== Problem requirements ==
Going through the entries below, tally the lines that hold the word "field" and state the result alone.

== Listed records ==
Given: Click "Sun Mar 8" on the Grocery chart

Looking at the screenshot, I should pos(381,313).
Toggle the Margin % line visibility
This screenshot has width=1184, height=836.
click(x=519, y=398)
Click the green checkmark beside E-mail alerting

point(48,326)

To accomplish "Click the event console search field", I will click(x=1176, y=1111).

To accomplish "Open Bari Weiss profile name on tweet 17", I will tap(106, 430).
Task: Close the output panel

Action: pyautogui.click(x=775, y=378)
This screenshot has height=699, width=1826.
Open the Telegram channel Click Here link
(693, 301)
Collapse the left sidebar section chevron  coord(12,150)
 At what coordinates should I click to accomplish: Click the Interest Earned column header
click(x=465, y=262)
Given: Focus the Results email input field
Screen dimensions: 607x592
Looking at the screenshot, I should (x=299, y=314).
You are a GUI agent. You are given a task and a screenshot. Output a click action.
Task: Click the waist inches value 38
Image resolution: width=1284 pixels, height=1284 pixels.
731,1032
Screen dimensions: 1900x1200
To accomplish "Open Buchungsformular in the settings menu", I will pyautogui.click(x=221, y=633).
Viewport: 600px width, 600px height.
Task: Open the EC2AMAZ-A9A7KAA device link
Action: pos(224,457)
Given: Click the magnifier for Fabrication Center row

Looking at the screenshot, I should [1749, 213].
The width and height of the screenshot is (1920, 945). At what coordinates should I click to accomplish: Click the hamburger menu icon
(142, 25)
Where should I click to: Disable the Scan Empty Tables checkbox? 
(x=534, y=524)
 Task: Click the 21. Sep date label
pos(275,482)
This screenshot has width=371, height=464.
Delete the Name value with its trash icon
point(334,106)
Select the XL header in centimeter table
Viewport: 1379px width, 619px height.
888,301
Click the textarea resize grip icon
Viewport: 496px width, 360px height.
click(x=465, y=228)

== Result of this exercise ==
2